Déjame que te cuente, lector: Después de treinta y seis (de mis cincuenta) años vividos por detrás del mostrador, y entre tanto nouvel restaurador de pacotilla y demás paparruchadas culinarias, quiero reivindicar la figura del tabernero. Me gusta que me llames tabernero. Y no por una cuestión de falsa modestia ni nada parecido. Al contrario. La palabra tabernero es como una vitola de calidad en mi gremio. Son nuestros galones.

Restaurador lo es cualquiera, ¿sabes, lector? Montas una franquicia de comida-basura (o bazofia, como perfectamente la define mi admirado Juan Eslava Galán en el prólogo de mi primer libro) y, automáticamente, ya eres restaurador. Tabernero no. Tabernero es otra cosa, mireusté. El serlo no se puede improvisar. No se compra ni se vende, como el cariño verdadero. Es cuestión de tiempo. De solera. De más solera que todos los vinos de mi taberna juntos. Para ser tabernero hay que haberlo mamado, con perdón. O sin él, ¡qué cojones!, que el verbo mamar también viene en el diccionario (y el sustantivo cojones también).

Y no te vayas a creer que un tabernero es un simple expendedor de vino. ¡Qué equivocados están quienes piensan así…! Un tabernero tiene que saber cuándo hablar y cuándo callar. Debe tener más mano izquierda que Joselito y El Gallo juntos. "Niño –me decía mi padre, el mejor tabernero que he conocido–: con sólo ver cómo abre la puerta el cliente ya tienes que saber de la leche que viene". Psicología en estado puro.

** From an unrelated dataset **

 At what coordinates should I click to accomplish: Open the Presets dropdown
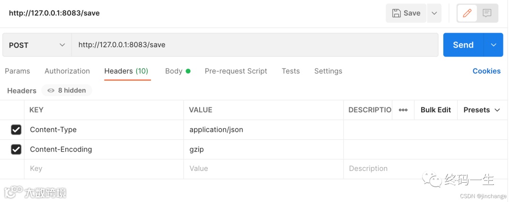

Y también sociología. ¿Quieres saber cómo respira el país o la ciudad últimamente? Pues déjate de sondeos, encuestas y otras zarandajas al uso y vete a una buena taberna. Pide un vaso de vino y escucha. Sencilla-mente escucha. Acodado en un mostrador es como mejor y más clarito habla el pueblo. Ojalá las grandes decisiones se tomaran en una taberna de las de postín, con todos los parroquianos por testigo, y no en una aséptica sala de juntas con una gran mesa de caoba salpicada de botellitas de plástico de agua mineral. ¡Puaf! Se creerán que por beber sólo agua en esos momentos tan solemnes son más importantes. Que se acuerden del Serrat cantándole a Machado:

…y pedantones al paño

que miran, callan, y piensan

que saben, porque no beben

el vino de las tabernas.

Mala gente que camina

y va apestando la tierra.

Y algo más, lector: No dejes nunca de leer la obra maestra de uno de los más singulares filósofos y pensadores romanos; El gran Caius Mollatosus:

Vino, vitatis. Agua cría gusarapis.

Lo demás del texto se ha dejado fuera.